Exercise aim. For this exercise, repeat exactly the lines below starting at the line holding "Click the Back arrow button" and ending at the line holding "The height and", both included, with no extra lines and no pictures.

Supplied information.
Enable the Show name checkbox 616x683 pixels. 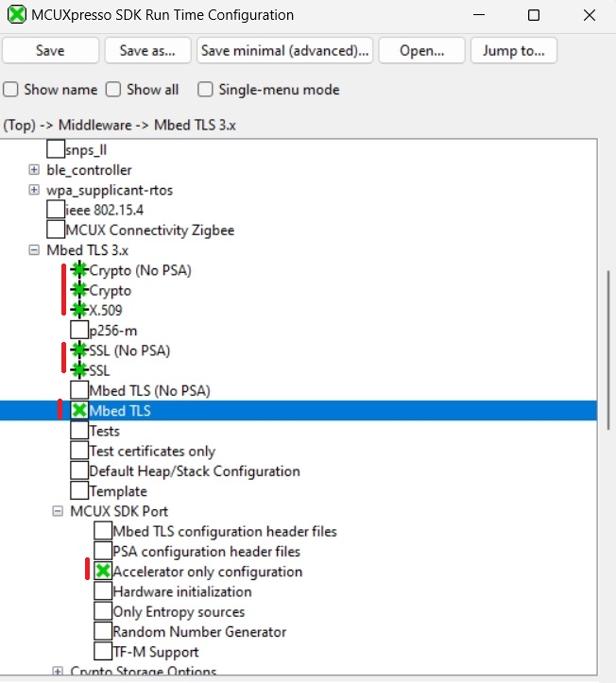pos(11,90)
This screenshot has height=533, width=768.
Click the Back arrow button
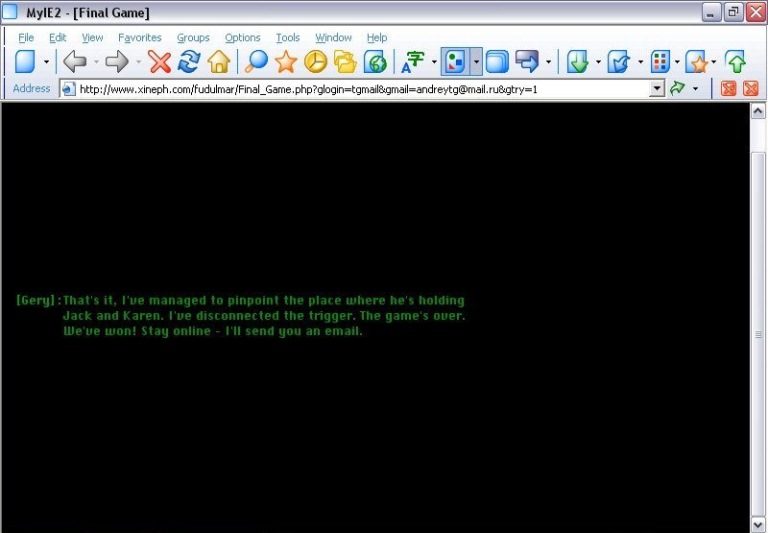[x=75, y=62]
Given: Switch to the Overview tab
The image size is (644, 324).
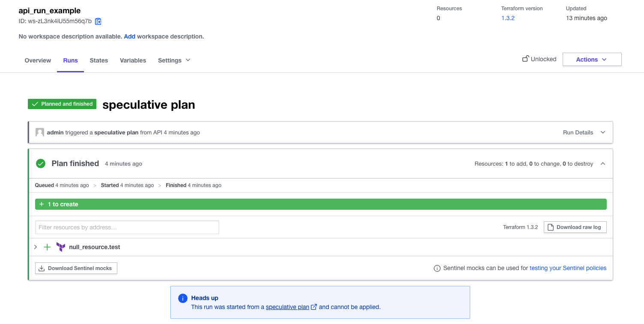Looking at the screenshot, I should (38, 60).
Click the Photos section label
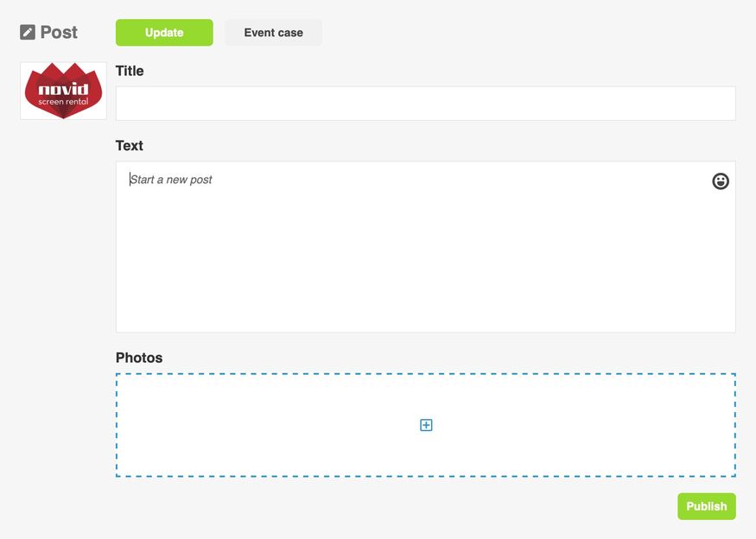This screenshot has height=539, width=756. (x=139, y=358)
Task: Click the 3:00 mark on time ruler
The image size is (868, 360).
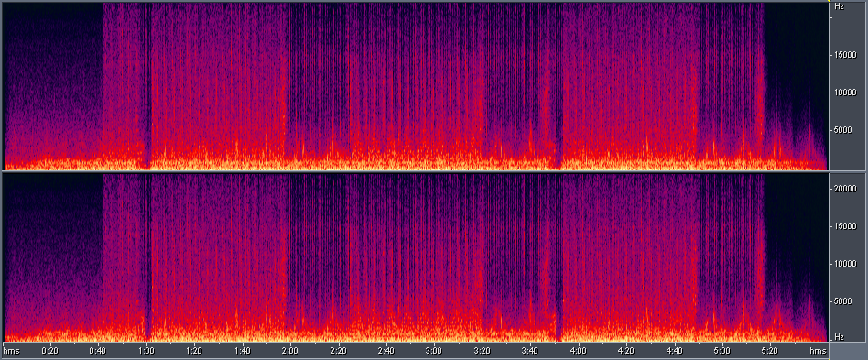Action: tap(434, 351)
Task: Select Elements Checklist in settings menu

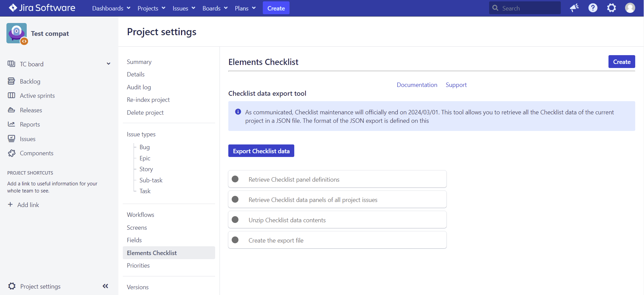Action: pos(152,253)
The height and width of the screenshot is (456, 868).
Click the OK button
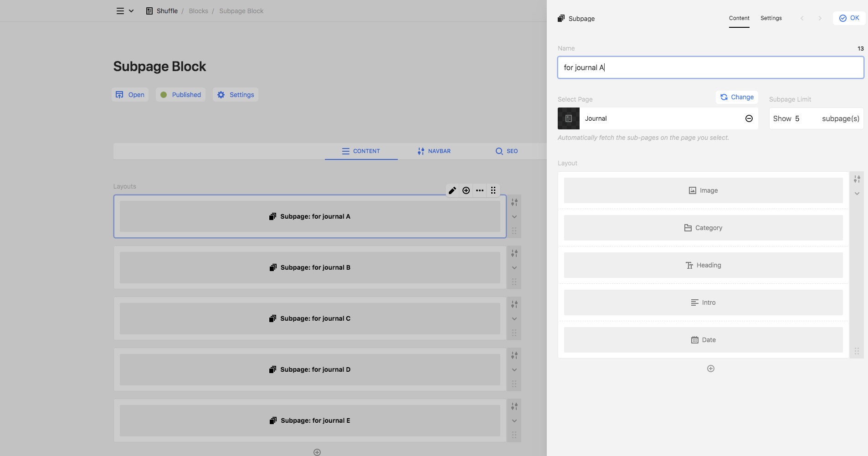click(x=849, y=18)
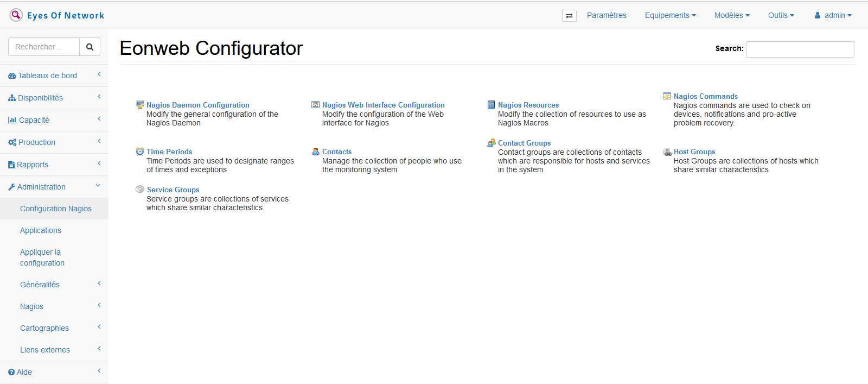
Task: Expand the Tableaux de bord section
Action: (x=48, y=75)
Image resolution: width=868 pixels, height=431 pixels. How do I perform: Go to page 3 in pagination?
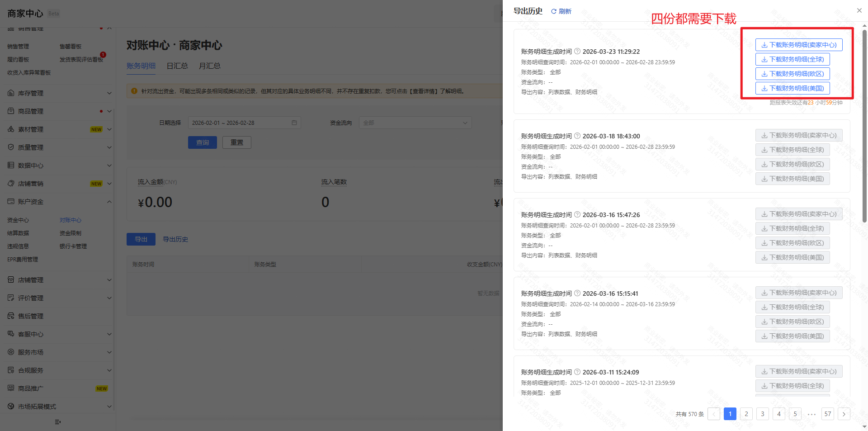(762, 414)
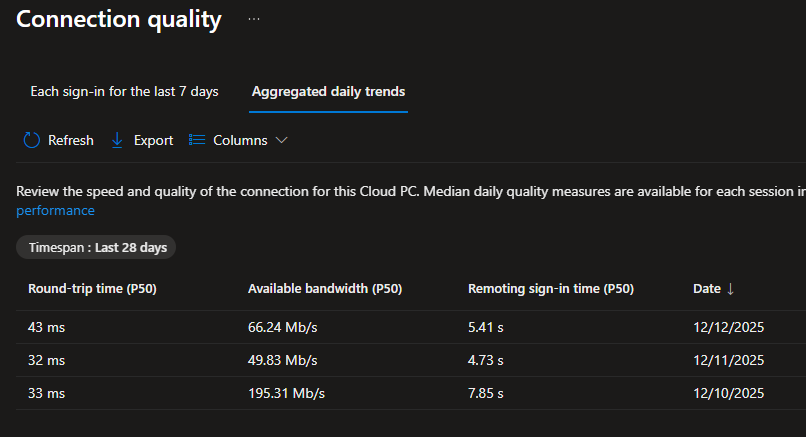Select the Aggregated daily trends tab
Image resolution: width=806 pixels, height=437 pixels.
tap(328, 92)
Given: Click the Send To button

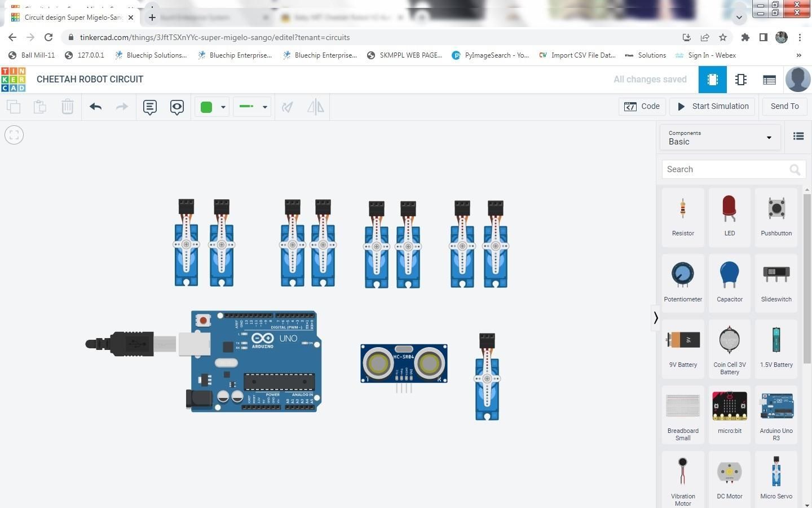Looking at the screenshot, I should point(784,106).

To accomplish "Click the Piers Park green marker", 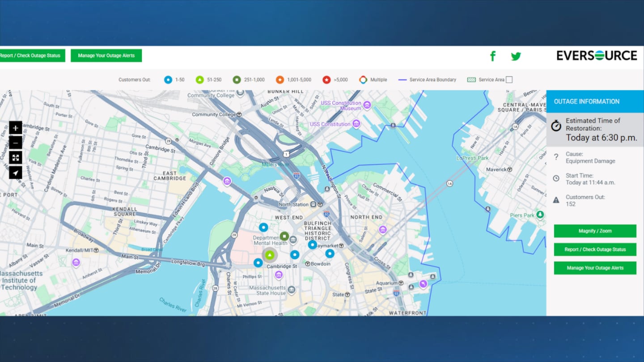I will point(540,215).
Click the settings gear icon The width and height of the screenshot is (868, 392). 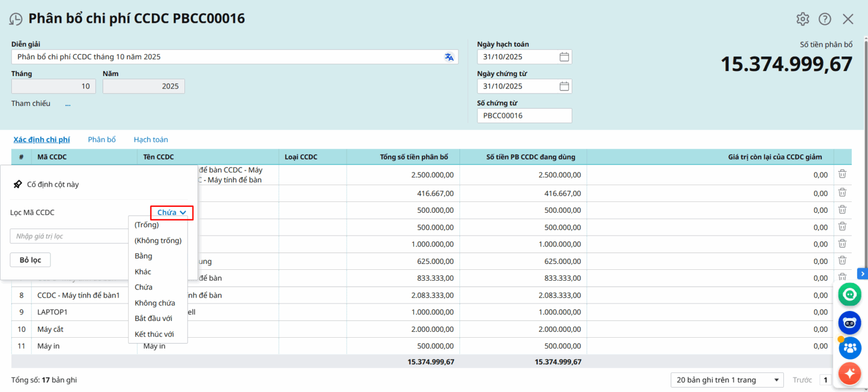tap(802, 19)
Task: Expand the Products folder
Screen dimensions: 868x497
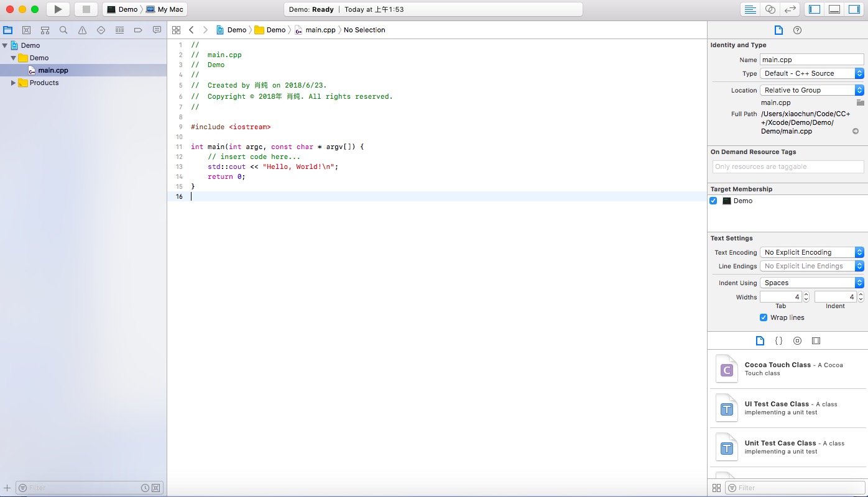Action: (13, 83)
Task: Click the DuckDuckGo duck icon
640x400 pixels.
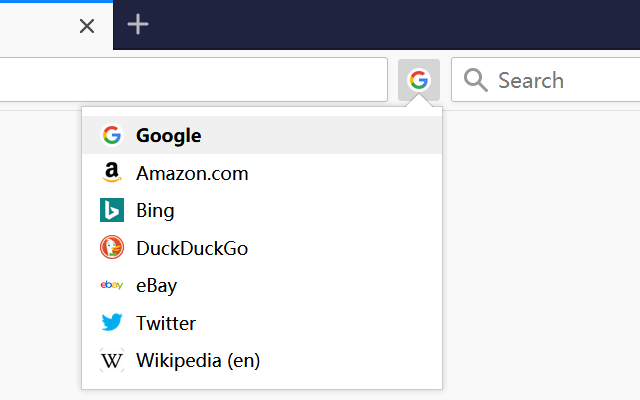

Written response.
Click the Back arrow button
[x=75, y=62]
Given: Switch to the Overview tab
The image size is (644, 324).
Looking at the screenshot, I should (38, 60).
Click the Photos section label
This screenshot has height=539, width=756. (x=139, y=358)
Task: Click the 3:00 mark on time ruler
The image size is (868, 360).
Action: tap(434, 351)
Task: Select Elements Checklist in settings menu

Action: pos(152,253)
The height and width of the screenshot is (456, 868).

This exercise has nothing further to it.